• _WORK REQUEST_
Retype, word for word, each line between the lines holding "Click the Shanghai Port team logo" and "Screen dimensions: 994x727", inclusive, and leave the rest of the data alone.

┌──

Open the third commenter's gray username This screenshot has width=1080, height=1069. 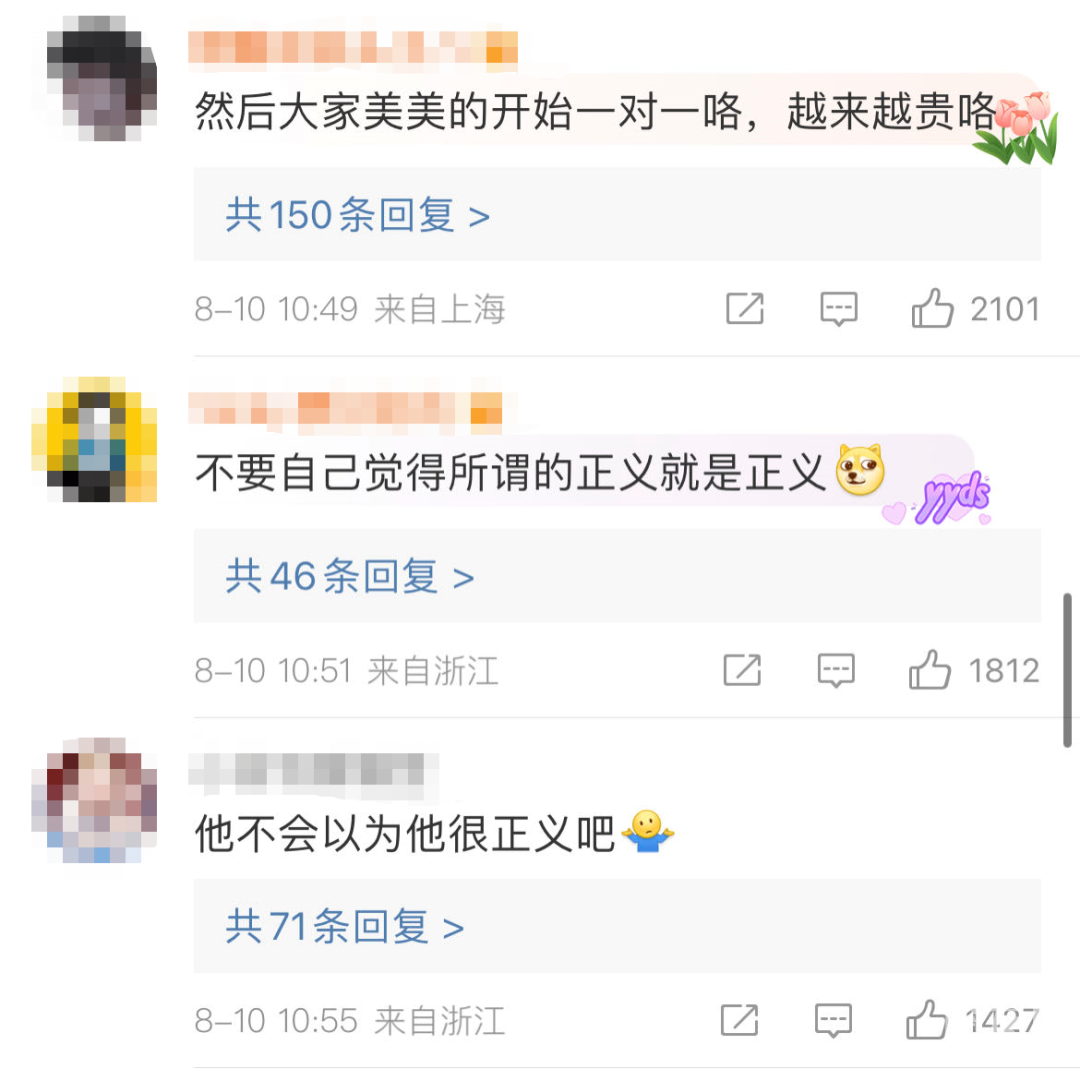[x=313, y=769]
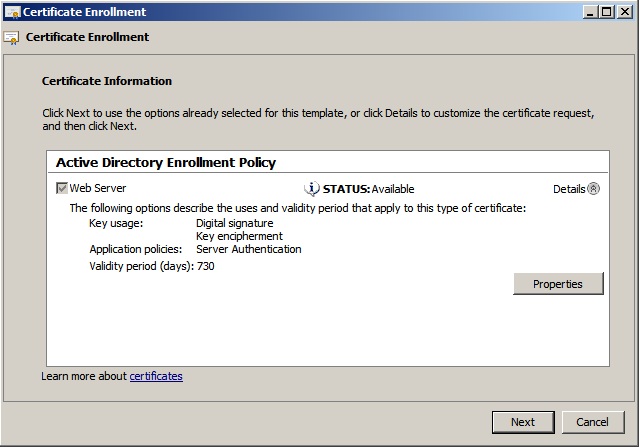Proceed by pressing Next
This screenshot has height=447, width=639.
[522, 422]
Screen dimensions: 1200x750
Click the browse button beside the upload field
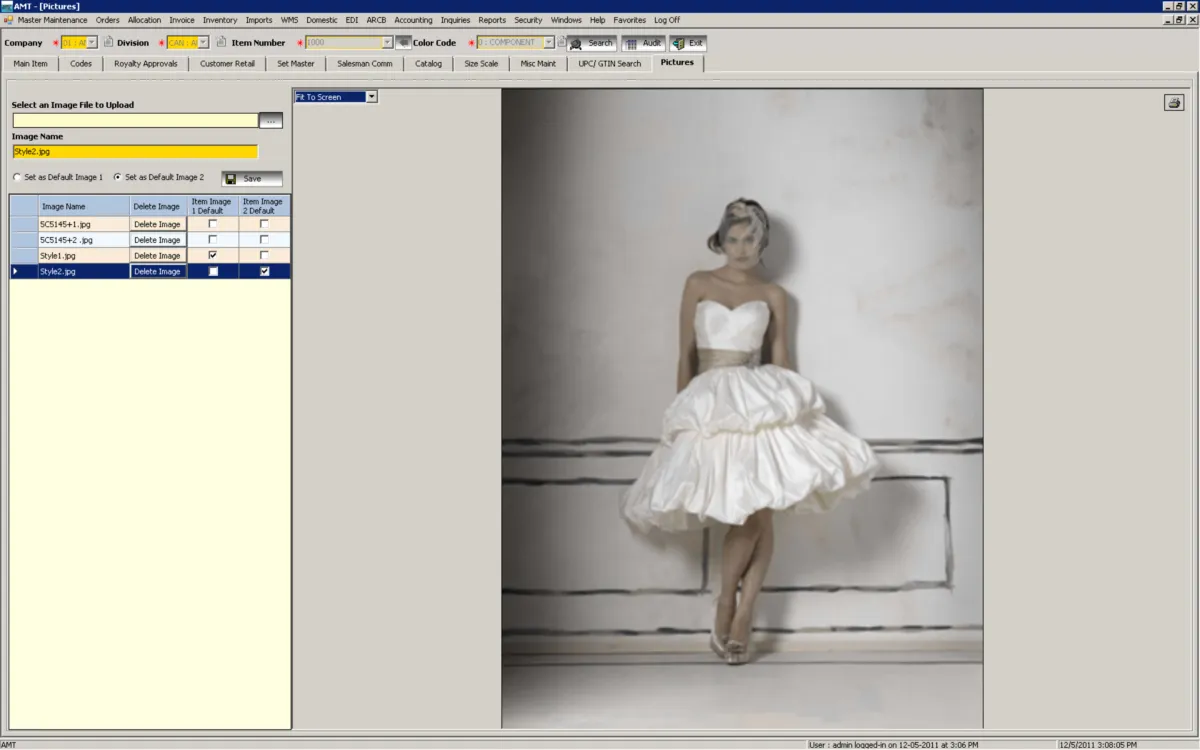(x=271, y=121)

└──
┌──

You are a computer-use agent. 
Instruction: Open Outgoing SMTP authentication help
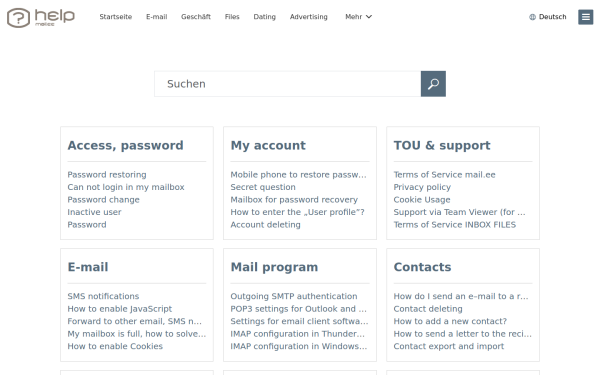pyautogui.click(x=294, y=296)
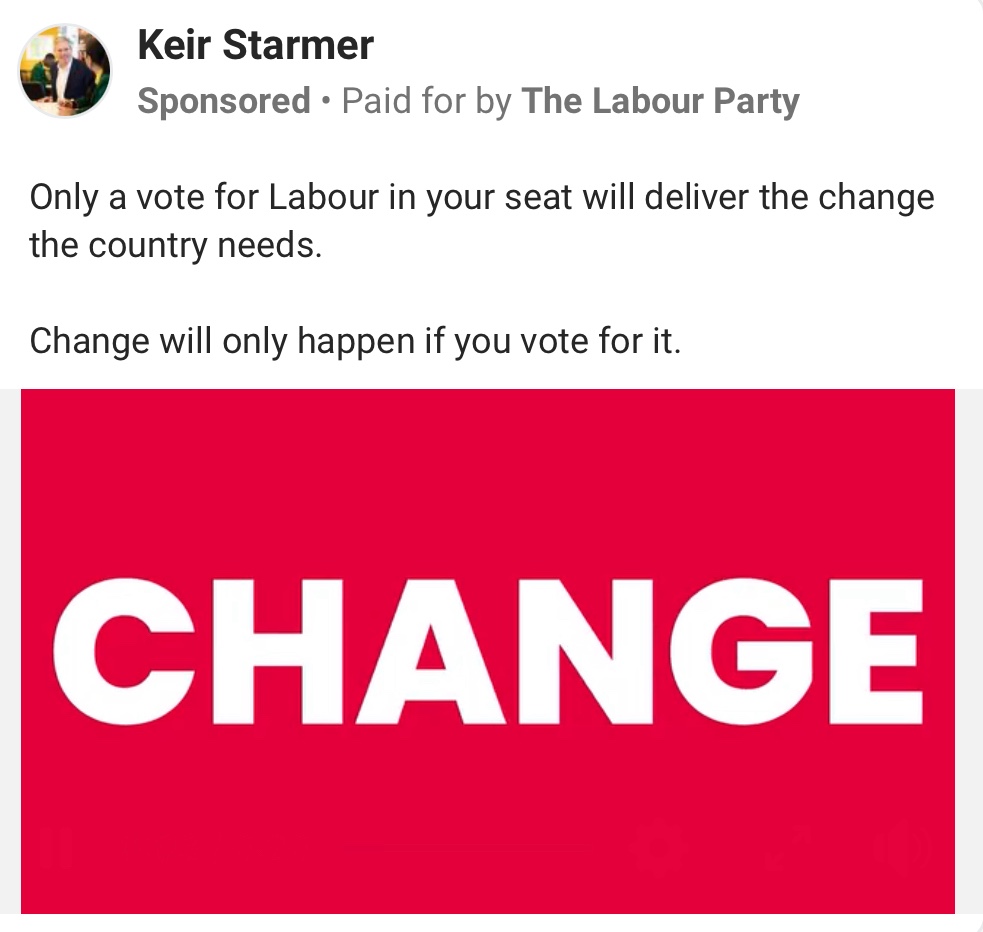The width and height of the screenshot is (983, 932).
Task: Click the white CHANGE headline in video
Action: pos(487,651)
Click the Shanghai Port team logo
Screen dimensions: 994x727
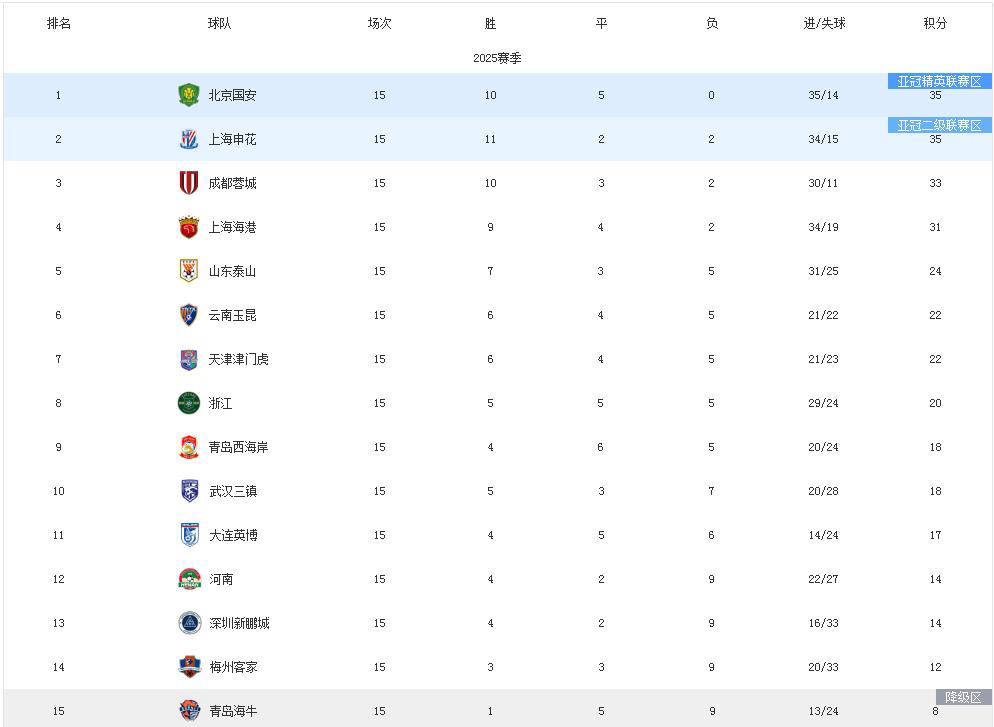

└──

• _REPLY TO THE EXERCISE_
Click the Shanghai Port team logo
Screen dimensions: 994x727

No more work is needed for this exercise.